Based on Cartoon Network’s Teen Titans Go! cartoon, which has been infuriating comic book fans who take things too seriously since 2013, To The Movies establishes its tone within the first five seconds: The dramatic DC Entertainment logo that opens movies like Justice League is replaced with a cartoon version, followed by a riff on the original Marvel Studios logo that swaps in art from old Teen Titans comics. Go To The Movies is for kids who like bright colors and wacky humor, certainly, but it’s also targeted directly at the sort of superhero nerd who would catch a reference like that.

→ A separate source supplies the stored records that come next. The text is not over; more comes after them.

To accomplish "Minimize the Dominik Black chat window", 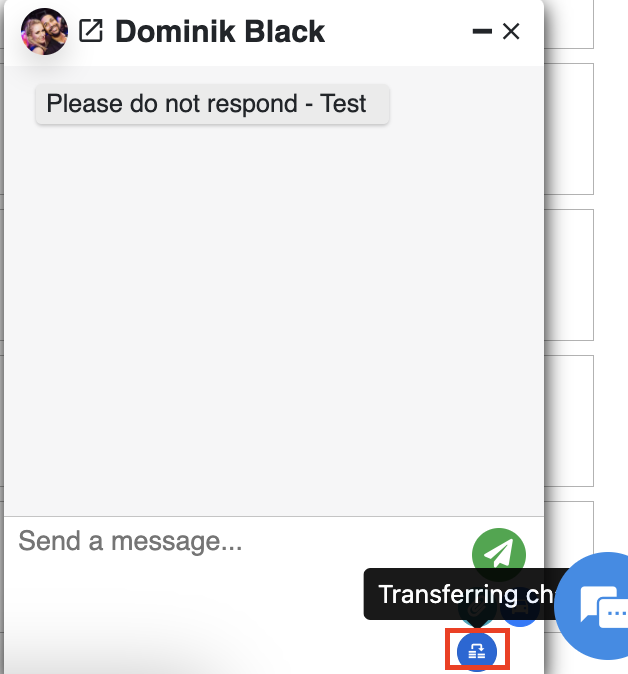I will click(x=482, y=31).
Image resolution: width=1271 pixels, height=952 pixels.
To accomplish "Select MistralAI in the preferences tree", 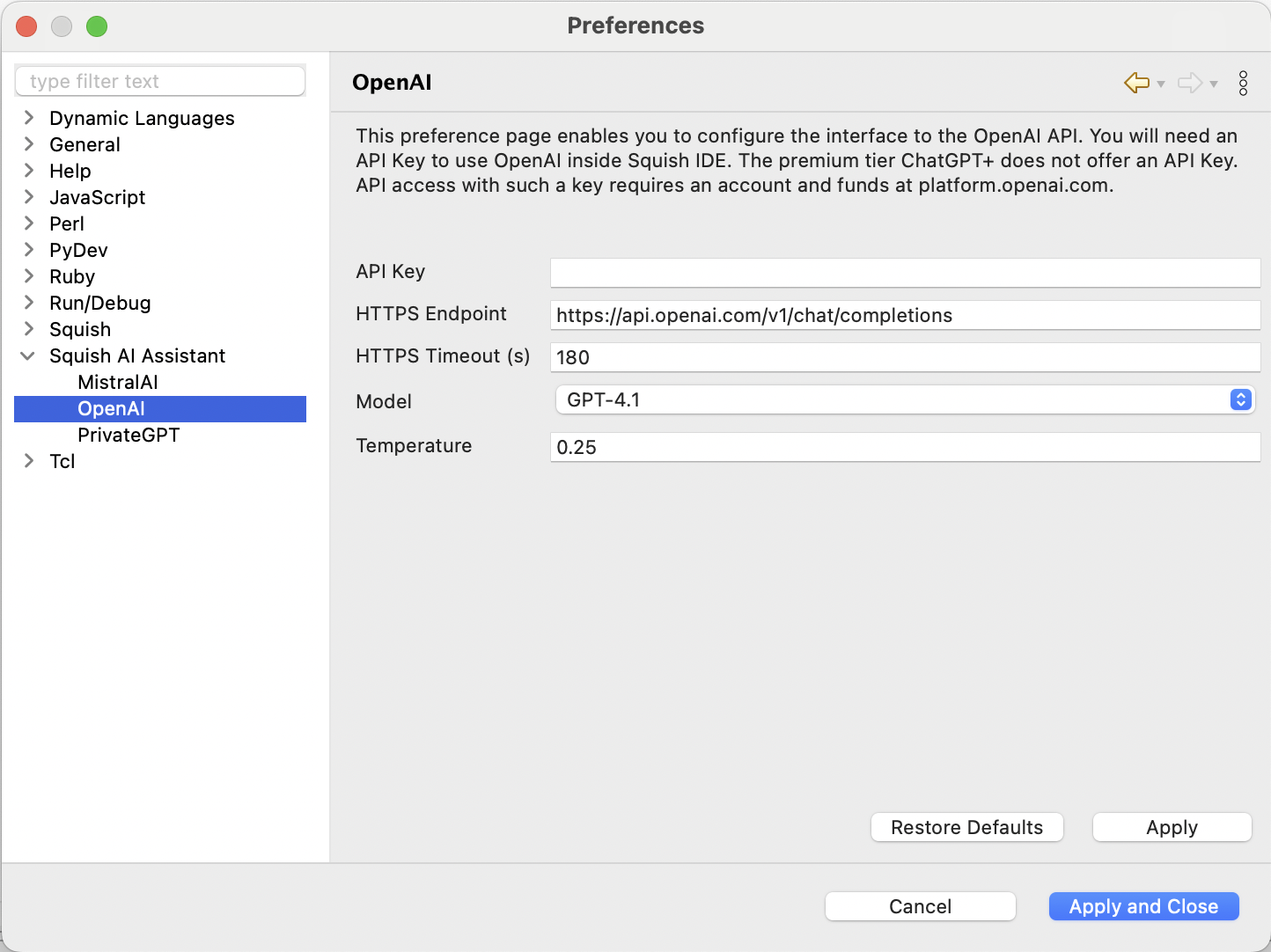I will (118, 382).
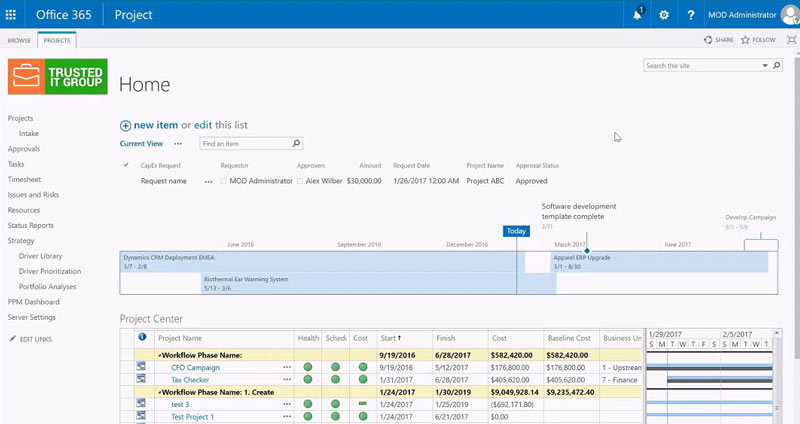Click the Today marker on the timeline

click(x=516, y=231)
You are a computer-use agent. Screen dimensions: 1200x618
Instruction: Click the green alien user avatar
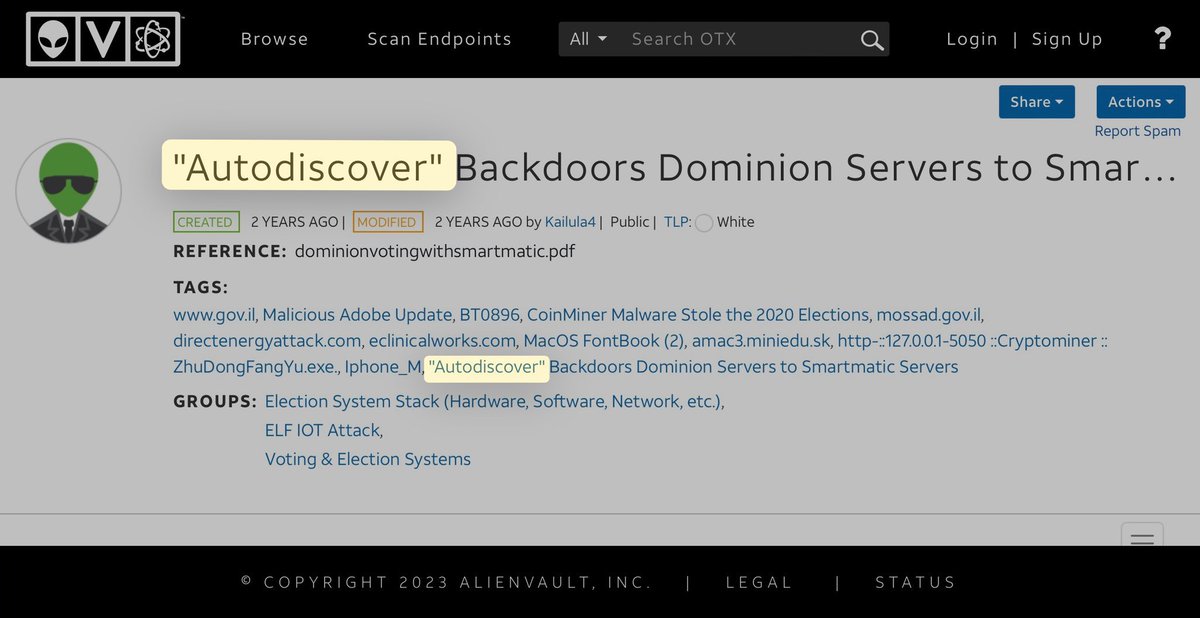click(68, 192)
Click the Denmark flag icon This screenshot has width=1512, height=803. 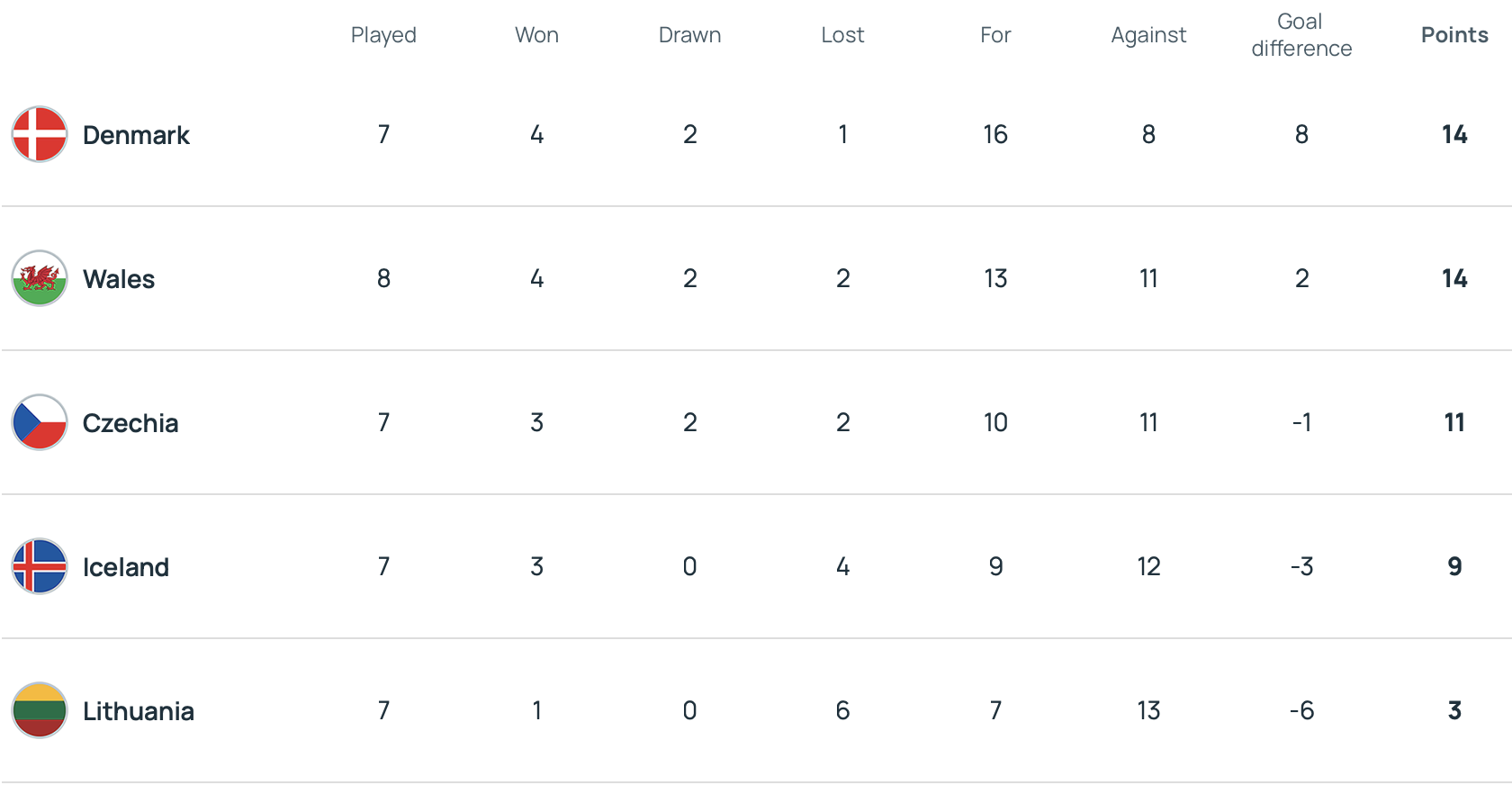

The movie opens with a giant balloon monster attacking a city, a confrontation that begins to go off the rails when he mistakes the Titans for the Justice League and then—after noticing that they keep cracking jokes—the Guardians Of The Galaxy. As the Titans break into a rap about their identities, the real Justice League (voiced by Lil Yachty, Halsey, and Nicolas Cage) shows up and saves the day while on its way to the premiere of the latest Batman movie. The Titans sneak into the event, but Robin (Scott Menville) walks away heartbroken after sitting through the trailers and realizing that the Batmobile is getting a solo spin-off movie before he is.


The rest of the Titans—Raven (Tara Strong), Beast Boy (Greg Cipes), Starfire (Hynden Walch), and Cyborg (Khary Payton)—convince Robin to go to Hollywood and ask a big-time director (Kristen Bell) to give him a movie, kicking off the real plot and setting up what may be the greatest, most gleefully unsubtle Stan Lee cameo of all time. The Titans need a nemesis in order to get a movie, though, which is where Slade (Will Arnett, doing a slight variation on his Lego Batman voice) comes in. The Titans keep mistaking him for Deadpool, which makes sense because his supervillain alter ego, Deathstroke, was a blatant inspiration for the Marvel character. He’s the perfect wacky foil for the team: a mercenary who manages to outwit them with simple illusions and a family-friendly take on the Joker’s “pencil trick” from The Dark Knight.

Slade’s ultimate goal is to take over the world using mind-controlling superhero movies, but this isn’t some Watchmen-like deconstruction of the genre. Nobody’s going to walk away wondering if superhero movies are anything but awesome, and while that means To The Movies misses an opportunity to rip genre conventions apart like Walk Hard did, the Titans are at their best when they’re just pushing jokes as hard as they can. One extended diversion involves the heroes deciding that it’d be easier for them to get a movie if there were no other superheroes, so they go back in time to undo every backstory. When that inevitably doesn’t work out the way they intended, the Titans have to restore everyone’s tragic origin, making this the only time in the long cinematic history of Thomas and Martha Wayne being murdered that the moment is played as a joke.

The greatest strength of Go To The Movies is that it respects the kids in the audience enough to let gags like that land without undercutting how absurd they are. There’s a musical number with Lisa Frank-inspired visuals and a singing tiger (played by Michael Bolton) that ends with the Titans hitting the tiger with their car. There’s also an impressive Lion King homage that has the Flash eating grass and various Green Lanterns running like gazelles. It never hits the anti-humor heights of the TV show, which had one episode that was entirely dedicated to learning about how renting property works, but it’s just an unfortunate reality of the industry that a movie like this has to have a real plot and can’t be all references to Superman having a mustache.


Go To The Movies ends with Robin trying to make a meaningful speech about what he learned, but as the Justice League says when they cut him off, this is the kind of movie where everyone just wants to watch the credits and go home. It’s a good joke that plays with just how little we expect from the average superhero movie. Maybe Teen Titans Go! To The Movies would be even better if that wasn’t so very true.